EXTRACTED DATA:
== Segment start ==

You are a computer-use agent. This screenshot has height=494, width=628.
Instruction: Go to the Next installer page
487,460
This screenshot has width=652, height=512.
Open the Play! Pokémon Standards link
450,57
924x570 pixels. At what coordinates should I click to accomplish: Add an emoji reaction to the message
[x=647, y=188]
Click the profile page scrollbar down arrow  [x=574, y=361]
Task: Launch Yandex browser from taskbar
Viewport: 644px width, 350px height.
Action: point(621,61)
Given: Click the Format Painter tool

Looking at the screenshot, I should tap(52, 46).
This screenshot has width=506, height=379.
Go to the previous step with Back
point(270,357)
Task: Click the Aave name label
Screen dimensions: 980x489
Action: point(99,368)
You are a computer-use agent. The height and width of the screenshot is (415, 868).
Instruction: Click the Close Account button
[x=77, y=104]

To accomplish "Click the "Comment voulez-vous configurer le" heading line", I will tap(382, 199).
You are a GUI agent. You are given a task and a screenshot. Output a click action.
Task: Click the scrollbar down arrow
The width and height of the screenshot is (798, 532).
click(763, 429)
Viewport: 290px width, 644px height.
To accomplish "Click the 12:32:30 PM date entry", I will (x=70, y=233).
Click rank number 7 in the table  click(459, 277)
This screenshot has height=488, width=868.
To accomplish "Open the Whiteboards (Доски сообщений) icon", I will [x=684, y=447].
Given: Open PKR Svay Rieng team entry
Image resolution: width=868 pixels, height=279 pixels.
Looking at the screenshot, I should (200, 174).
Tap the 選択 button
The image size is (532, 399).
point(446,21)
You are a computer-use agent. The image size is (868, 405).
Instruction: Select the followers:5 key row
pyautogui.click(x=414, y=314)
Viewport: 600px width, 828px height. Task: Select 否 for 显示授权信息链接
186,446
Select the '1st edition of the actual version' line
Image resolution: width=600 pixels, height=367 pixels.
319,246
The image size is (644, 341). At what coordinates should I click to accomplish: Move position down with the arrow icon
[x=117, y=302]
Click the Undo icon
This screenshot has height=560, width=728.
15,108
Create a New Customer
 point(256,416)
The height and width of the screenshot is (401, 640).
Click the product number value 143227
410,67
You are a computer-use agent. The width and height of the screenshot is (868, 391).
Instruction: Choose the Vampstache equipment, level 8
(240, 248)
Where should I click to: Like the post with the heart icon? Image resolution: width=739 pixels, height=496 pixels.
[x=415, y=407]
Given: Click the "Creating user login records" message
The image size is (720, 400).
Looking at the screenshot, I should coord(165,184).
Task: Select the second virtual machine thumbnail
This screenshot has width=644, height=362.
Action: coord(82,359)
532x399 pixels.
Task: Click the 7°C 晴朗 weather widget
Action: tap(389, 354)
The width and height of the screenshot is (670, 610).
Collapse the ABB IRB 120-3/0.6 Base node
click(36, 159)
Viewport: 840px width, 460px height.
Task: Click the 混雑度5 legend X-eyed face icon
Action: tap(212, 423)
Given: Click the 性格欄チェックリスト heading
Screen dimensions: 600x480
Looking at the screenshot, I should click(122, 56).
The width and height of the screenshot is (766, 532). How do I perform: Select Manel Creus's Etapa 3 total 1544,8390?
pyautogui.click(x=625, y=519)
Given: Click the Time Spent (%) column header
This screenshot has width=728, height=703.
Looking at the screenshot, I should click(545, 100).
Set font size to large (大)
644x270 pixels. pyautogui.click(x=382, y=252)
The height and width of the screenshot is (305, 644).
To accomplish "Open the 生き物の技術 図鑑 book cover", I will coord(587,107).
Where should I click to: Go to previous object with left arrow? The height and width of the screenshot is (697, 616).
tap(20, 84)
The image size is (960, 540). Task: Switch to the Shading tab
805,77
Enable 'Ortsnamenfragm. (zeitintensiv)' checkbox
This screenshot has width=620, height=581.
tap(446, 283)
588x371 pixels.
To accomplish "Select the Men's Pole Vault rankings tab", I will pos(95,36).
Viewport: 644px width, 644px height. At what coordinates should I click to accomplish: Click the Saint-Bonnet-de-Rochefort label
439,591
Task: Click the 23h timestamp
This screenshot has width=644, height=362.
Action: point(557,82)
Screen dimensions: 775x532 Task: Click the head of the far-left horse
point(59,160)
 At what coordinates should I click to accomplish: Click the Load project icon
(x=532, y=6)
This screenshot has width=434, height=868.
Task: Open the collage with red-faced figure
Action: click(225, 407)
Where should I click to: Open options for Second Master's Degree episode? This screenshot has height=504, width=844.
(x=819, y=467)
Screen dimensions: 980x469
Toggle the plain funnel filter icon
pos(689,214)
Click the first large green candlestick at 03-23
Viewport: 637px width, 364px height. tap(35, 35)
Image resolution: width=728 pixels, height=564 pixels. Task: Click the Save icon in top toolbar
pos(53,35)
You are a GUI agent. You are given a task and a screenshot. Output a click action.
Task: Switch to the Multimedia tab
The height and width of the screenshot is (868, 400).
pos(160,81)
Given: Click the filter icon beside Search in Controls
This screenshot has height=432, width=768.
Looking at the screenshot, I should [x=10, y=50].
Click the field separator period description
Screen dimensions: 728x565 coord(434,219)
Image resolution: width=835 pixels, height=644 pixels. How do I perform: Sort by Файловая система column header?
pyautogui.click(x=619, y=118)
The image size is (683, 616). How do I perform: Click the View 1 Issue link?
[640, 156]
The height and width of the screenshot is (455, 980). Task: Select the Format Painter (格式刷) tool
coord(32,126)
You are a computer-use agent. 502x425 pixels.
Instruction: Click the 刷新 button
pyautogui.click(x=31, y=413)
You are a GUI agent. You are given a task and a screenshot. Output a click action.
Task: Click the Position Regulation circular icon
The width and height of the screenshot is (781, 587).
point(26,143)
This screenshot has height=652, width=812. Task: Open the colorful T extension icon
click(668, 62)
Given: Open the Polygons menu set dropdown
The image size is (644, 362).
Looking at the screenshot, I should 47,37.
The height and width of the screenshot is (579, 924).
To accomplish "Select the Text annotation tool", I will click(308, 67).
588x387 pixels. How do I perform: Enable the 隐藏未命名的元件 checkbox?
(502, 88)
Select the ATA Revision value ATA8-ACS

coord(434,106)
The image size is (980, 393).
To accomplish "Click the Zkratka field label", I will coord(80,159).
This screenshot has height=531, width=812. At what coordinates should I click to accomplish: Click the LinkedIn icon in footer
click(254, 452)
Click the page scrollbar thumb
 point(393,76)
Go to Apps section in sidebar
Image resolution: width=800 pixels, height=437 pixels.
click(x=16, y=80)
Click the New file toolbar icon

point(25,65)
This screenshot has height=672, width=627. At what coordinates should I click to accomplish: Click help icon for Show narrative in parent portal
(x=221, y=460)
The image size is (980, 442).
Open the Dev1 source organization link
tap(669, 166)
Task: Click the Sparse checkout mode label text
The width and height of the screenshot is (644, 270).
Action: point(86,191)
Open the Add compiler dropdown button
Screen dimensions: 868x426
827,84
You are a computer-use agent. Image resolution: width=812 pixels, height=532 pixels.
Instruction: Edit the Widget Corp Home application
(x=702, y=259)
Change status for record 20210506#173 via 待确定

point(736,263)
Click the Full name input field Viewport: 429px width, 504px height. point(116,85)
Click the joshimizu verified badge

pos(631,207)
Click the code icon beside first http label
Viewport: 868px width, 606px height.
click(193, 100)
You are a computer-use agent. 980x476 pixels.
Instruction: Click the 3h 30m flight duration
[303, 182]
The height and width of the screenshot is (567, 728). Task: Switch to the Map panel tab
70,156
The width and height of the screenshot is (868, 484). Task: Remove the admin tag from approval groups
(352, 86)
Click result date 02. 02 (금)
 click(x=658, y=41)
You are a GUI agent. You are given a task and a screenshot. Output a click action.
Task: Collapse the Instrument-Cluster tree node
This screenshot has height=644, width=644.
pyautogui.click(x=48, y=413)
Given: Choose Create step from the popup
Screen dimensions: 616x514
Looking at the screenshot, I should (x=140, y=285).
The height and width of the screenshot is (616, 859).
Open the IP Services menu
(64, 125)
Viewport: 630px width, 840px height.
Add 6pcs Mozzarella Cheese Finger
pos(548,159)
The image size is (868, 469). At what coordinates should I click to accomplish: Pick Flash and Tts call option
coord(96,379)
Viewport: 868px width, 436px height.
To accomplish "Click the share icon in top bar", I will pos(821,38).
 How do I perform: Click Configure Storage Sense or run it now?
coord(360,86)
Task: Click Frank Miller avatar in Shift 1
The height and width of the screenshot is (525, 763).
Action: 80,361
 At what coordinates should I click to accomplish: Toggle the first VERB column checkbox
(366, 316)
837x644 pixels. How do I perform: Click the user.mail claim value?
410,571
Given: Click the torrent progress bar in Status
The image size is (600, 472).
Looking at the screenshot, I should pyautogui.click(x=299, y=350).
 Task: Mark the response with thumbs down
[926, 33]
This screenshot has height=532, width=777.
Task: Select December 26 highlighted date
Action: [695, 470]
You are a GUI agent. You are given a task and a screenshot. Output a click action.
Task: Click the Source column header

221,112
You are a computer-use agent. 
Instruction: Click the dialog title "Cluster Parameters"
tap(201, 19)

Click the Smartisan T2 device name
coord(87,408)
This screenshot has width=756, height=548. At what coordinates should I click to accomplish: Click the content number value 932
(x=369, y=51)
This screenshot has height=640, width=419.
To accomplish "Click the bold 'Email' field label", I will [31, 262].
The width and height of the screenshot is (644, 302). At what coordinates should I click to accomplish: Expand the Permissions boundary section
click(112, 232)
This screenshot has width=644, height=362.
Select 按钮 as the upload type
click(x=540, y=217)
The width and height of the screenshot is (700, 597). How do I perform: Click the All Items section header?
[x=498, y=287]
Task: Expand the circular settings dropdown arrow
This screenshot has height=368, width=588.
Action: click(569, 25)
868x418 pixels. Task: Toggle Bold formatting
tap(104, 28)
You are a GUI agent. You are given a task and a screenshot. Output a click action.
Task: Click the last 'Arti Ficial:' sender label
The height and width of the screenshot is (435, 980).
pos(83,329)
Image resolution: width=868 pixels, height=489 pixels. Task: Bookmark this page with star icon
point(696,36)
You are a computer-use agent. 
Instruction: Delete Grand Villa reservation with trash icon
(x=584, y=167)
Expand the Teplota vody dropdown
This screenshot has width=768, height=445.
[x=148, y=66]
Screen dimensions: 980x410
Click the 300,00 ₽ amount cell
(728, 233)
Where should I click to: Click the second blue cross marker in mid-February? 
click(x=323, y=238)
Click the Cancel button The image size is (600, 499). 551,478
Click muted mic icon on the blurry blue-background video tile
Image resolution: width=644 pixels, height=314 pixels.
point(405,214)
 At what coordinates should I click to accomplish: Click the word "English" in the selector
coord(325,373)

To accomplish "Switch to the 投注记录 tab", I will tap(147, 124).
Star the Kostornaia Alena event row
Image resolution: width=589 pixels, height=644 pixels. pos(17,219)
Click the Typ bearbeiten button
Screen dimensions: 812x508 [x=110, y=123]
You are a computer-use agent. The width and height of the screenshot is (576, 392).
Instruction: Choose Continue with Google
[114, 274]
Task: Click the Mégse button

== Segment end ==

WHAT TO DO: The number of lines containing "computer" is all that is wanted; tally them in the data.

EXERCISE RESPONSE: 10